Recommendation from others in the industry may be the only way of getting a job at some big companies nowadays as a result of the crackdowns on unpaid internships which have been likened, ridiculously and slightly insensitivity, to slave labour. Making a rapid, sweeping generalisation here: Everyone dreams of working at Vogue. If you love fashion, the thought has probably crossed your mind at least once or twice. For the lucky some, interning here was a reality. They got to live and breathe fashion and brush shoulders with icons like Anna Wintour. Although it probably wasn’t very glamorous but we all know not to expect that anyway. However, some can’t take the heat and compared it to a real-life The Devil Wears Prada experience and ruined it for everyone. If you plan to intern at Vogue, or even any other Conde Nast title (The New Yorker, Vanity Fair, W, WWD), think again. Unless you are lucky enough to have some close personal connection who can find a way to jump through flaming hoops and sneak you through the door, it is not going to happen. Conde Nast has discontinued its internship programme after former interns at W and The New Yorker sued in regard to unpaid labour laws.
Were these former interns right for speaking up? I’d say no. Firstly, they have completely tarnished their own names and therefore credibility in the industry. I can’t see how anybody would want to hire them after this, mainly because unpaid internships are expected and pretty much a requirement for working in fashion. To find yourself above this makes you look most unprofessional and unwilling to work hard. Secondly, as a result of their complaining, the chances and opportunities of up-and-coming talent have been slashed. Yes, everyone knows it is shitty having to work for free but that is just the way it is. Grow up and get down to business.

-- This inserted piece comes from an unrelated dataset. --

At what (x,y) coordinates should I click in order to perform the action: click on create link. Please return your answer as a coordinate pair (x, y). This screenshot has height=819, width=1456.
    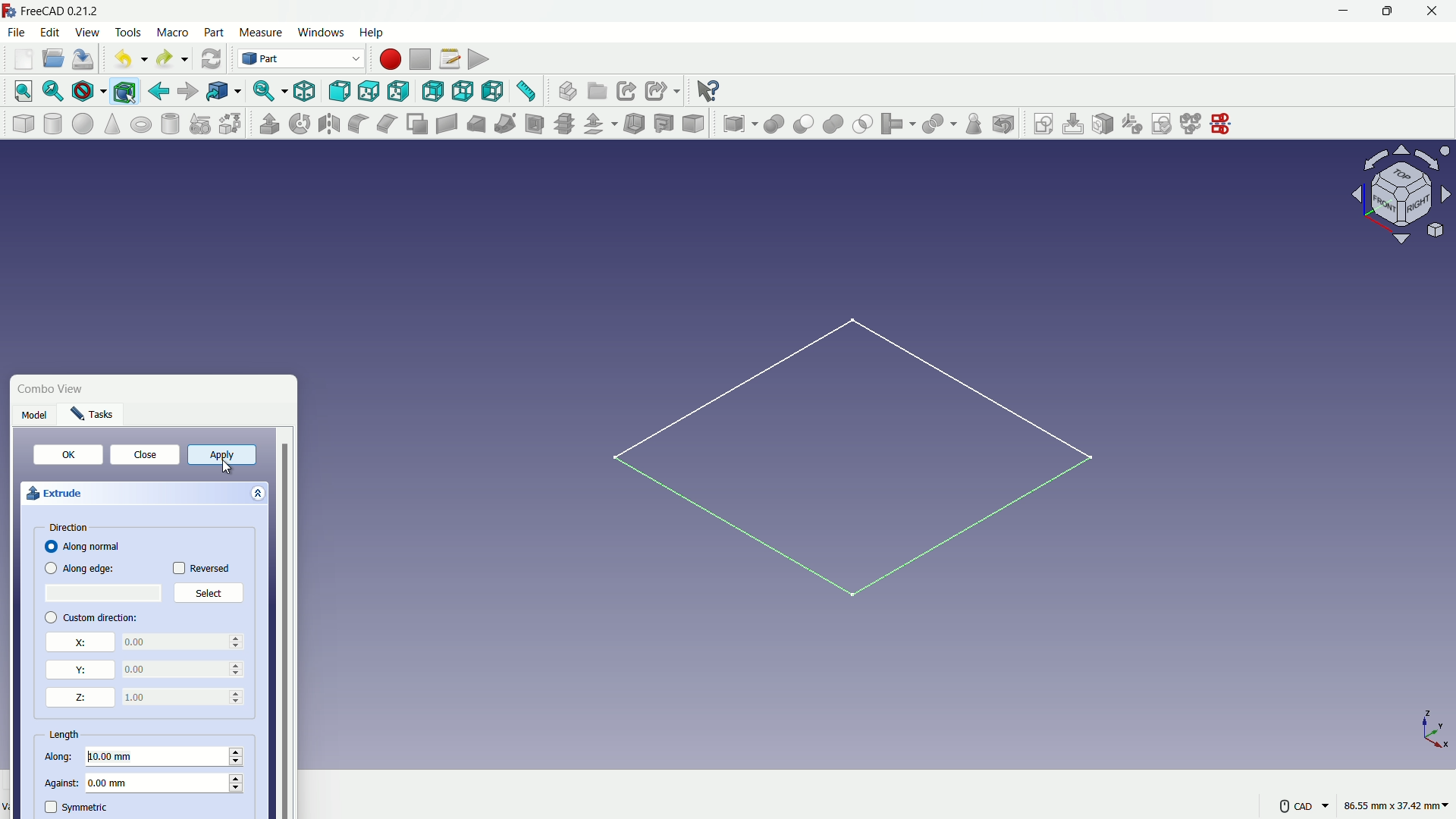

Am I being harsh? Perhaps. But you need to be tough in business. Yes, it is ridiculous working for free, especially because the cities in which the most fashion opportunities exist are among some of the most expensive to live in – in the entire world. According to the Telegraph, Paris is the 8th most expensive, New York the 5th and London the most expensive as of 2014 to reside. However, if you want to work in fashion, you’re generally not in it for the money, more for the love of it. You’re used to having little money to spend (or splurge). You realise that until you are about 35 you’re likely to make so little that you question why you’re still doing it. Throughout college (when most people are doing internships), it is vital to work on your time management skills so you can afford to do unpaid work. Work in a coffee shop, a restaurant, a bar – wherever you can to make the ends meet. Work in fashion retail at the weekend to gain some relevant experience too. Put 100% effort in for your four years of college and do it until you think you can’t do it any longer. Push yourself to breaking point and if you still want it, fashion is the industry for you. If you don’t care any longer, if you don’t have a burning passion, if you don’t spend your spare time thinking of something else you need to do in order to succeed, save yourself some time and money; just go home.